Hot Take: Private parks set a perilous precedent

Look. I love nature and public space and all, but parks funded by private donors set a very bad precedent.

First, it reinforces the idea that parks are “extra”, not something that the City itself should invest in. It makes the creation of new parks (and the resources allotted to them) dependent on the whims of wealthy donors and not solid urban planning principles. It’s unpleasantly reminiscent of local improvement charges, i. e. rich homeowners paying to spruce up their own neighbourhood.

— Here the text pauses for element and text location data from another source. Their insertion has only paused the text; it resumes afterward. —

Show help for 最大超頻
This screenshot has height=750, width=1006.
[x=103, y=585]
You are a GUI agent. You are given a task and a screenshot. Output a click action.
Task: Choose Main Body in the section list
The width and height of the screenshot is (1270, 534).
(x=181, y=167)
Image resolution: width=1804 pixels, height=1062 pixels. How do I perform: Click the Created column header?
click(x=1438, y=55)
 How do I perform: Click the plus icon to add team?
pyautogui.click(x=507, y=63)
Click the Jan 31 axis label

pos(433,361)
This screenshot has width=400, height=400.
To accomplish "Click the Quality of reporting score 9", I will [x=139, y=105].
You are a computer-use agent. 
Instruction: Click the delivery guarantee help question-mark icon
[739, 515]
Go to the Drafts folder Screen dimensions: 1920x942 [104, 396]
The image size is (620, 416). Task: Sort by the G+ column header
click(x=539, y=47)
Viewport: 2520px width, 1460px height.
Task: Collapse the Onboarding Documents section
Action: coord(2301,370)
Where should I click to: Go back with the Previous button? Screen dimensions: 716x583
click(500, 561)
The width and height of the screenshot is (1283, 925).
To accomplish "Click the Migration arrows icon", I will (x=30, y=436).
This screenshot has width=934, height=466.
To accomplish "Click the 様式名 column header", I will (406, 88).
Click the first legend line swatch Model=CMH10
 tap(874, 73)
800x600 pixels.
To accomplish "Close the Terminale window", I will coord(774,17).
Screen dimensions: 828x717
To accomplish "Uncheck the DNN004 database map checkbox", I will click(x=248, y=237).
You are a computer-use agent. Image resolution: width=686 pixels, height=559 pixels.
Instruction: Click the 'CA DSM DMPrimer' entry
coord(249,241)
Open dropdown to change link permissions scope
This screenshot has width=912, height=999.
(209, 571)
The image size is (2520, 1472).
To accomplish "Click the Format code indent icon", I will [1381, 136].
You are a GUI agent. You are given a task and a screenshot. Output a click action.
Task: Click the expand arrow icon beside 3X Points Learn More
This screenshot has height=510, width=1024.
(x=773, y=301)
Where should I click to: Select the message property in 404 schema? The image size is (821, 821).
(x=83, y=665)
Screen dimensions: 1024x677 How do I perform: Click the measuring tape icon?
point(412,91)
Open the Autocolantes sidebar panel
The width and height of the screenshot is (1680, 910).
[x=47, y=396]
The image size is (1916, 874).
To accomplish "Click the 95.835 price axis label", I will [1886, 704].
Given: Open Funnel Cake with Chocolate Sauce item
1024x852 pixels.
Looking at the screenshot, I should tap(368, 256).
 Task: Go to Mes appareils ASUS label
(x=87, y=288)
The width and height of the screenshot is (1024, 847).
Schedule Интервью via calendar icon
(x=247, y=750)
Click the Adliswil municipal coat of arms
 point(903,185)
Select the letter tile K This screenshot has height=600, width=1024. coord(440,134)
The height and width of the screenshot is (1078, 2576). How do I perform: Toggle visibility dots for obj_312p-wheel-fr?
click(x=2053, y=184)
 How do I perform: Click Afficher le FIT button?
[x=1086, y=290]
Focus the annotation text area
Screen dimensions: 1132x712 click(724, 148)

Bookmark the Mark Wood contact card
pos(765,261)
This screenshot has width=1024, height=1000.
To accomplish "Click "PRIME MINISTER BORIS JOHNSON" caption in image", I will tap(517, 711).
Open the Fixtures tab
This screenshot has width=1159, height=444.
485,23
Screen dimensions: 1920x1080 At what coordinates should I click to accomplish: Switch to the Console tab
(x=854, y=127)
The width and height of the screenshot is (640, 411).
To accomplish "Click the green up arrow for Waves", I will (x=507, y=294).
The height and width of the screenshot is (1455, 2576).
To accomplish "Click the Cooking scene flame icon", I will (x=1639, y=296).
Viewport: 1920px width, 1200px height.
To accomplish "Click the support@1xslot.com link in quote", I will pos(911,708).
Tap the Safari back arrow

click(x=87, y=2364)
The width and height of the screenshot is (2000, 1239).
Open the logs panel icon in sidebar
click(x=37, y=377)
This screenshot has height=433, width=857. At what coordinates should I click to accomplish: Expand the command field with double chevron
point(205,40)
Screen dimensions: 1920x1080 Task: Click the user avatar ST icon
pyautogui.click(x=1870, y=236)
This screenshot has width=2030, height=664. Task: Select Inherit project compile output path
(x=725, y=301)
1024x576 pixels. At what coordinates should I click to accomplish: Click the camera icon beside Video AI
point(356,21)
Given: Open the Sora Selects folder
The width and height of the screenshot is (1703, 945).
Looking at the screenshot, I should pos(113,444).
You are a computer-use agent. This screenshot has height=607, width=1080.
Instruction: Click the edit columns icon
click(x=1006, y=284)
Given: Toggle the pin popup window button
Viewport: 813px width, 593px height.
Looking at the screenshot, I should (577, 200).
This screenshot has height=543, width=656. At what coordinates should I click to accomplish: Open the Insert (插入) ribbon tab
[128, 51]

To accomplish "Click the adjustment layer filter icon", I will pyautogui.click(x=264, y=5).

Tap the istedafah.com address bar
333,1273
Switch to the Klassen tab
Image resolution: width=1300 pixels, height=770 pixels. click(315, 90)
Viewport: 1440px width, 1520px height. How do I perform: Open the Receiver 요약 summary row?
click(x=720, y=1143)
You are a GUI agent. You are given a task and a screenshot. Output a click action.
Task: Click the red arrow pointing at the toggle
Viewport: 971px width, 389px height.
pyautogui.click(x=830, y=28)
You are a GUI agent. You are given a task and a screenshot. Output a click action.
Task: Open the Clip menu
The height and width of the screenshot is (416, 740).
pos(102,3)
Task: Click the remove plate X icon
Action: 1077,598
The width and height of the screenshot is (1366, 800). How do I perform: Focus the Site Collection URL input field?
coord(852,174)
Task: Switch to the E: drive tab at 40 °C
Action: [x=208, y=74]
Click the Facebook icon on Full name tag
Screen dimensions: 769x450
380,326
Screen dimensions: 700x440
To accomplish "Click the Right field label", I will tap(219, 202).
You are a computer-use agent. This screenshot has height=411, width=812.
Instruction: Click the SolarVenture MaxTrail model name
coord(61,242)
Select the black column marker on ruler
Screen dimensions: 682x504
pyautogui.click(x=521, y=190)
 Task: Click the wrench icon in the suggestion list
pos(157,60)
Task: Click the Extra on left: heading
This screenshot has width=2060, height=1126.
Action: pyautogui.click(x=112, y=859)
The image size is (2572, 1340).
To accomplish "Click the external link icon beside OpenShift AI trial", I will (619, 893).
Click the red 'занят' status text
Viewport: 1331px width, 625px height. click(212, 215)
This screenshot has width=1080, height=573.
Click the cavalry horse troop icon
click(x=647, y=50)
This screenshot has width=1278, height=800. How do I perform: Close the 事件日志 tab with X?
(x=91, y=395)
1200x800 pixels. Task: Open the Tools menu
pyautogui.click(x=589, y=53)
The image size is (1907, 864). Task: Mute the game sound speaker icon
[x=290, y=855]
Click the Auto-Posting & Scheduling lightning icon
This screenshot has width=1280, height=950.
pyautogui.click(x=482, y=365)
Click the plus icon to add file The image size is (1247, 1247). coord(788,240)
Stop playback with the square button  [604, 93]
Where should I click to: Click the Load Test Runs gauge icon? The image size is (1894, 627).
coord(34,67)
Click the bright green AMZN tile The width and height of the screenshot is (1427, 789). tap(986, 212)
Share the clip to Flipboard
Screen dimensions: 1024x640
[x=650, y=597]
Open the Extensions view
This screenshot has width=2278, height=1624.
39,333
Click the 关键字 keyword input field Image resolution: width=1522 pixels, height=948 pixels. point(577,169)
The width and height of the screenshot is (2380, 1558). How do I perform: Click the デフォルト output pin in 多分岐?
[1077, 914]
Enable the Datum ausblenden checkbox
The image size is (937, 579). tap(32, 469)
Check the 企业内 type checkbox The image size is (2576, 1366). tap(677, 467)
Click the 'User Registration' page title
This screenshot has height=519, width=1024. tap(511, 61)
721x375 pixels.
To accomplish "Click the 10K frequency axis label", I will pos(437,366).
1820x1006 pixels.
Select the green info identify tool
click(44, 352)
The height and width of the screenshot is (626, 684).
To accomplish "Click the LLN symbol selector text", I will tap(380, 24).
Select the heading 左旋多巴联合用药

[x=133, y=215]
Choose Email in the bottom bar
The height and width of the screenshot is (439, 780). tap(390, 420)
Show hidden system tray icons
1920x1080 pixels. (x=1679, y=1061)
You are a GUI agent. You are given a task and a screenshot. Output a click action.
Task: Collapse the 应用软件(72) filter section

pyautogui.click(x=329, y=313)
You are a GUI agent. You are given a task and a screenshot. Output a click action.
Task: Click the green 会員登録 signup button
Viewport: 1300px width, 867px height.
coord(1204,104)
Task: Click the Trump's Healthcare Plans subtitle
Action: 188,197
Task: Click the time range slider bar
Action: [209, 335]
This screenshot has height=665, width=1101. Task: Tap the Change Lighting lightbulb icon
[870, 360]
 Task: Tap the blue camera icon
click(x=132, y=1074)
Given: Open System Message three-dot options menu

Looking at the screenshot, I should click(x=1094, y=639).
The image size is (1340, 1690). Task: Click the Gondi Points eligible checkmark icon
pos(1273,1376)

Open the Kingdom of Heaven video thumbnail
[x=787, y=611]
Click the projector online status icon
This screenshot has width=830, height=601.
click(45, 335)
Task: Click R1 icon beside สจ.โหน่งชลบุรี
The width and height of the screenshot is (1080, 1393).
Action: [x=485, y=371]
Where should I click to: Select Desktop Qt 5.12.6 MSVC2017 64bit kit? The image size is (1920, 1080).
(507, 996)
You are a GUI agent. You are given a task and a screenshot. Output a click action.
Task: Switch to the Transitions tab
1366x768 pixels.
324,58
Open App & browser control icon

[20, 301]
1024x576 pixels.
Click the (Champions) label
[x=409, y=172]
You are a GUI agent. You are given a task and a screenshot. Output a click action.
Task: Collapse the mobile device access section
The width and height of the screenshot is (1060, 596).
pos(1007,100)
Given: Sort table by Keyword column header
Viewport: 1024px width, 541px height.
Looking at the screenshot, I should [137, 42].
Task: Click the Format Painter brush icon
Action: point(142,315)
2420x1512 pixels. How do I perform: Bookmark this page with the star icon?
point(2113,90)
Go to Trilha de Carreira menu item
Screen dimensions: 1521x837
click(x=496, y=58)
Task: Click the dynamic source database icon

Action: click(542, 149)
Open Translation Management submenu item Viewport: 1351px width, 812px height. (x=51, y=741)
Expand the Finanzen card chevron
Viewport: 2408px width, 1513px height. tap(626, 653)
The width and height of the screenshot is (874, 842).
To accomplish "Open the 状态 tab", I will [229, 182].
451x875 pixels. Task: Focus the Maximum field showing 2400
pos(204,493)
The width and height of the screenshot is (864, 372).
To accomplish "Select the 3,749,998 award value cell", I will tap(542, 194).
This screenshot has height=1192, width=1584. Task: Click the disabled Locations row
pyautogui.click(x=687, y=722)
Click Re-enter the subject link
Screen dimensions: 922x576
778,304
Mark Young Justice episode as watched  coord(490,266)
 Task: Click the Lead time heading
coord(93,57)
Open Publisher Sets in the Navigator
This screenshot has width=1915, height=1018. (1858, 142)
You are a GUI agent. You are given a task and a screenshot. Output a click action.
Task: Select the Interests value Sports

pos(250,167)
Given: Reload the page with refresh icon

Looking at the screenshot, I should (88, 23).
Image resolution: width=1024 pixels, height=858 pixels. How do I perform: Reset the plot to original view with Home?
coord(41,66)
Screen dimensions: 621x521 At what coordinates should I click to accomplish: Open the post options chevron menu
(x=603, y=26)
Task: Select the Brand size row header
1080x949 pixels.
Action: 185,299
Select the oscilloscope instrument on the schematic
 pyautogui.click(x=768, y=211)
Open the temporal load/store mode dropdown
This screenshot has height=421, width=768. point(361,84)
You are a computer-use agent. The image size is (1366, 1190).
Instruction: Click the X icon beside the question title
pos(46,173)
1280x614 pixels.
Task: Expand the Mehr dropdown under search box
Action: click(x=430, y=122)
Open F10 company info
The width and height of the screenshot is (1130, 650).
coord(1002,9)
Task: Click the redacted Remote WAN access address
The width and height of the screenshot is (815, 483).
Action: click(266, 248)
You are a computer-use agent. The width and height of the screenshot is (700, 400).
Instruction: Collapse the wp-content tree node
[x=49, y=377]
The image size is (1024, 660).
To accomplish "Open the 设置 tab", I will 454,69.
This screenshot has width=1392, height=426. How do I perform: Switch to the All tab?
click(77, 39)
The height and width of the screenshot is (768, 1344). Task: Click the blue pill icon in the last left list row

I’m afraid this will continue to marginalize places that aren’t tourist hotspots, scenic landscapes, or up-and-coming neighbourhoods. Not every park can be as exciting as the Don Valley or Rail Deck Park or whatever they’re calling Under Gardiner. Not every park has to be. Parks shouldn’t just be attractions people visit on special occasions, like the zoo. They should also be a part of everyday life.

Green space is an urban amenity as essential as libraries and clean water. Aside from parks’ importance for health and the environment, they are valuable in their own right as public space. They’re places where you can loiter, sleep, relax, exercise, cool down, picnic, socialize, drink covertly, collect beer cans…all without having to buy anything. For many city dwellers, parks are our backyards.

Public-services-as-philanthropy leaves less glamorous needs by the wayside. Currently playground equipment is only replaced every 30 years (up from 60). Not to mention other things than parks, as Danny Brown notes on Twitter. No one is donating to reduce the TTC or TCHC SOGR backlog.

The whole thing is part of a larger trend towards valuing public services only insofar as they make money. Financial worth may seem more tangible, but it is not the only kind of worth. There are many things—public transit, parks, and more—whose value can’t be measured in dollars. They should not have to turn a profit. People freaking love parks and libraries. It should be possible to fund them sustainably, by increasing the City’s main source of revenue—property taxes—instead of relying on occasional windfalls.

In this pared-down vision of city government, services that cannot pay for themselves must be shuffled off to beneficient private donors, corporations, charities, or non-profits. It’s not because these things would be better off in someone else’s hands. It’s just an attempt to make it Someone Else’s Problem. “Screw you, I got mine.”

It’s a small, mean, insular way of thinking and I hate it. Enough said.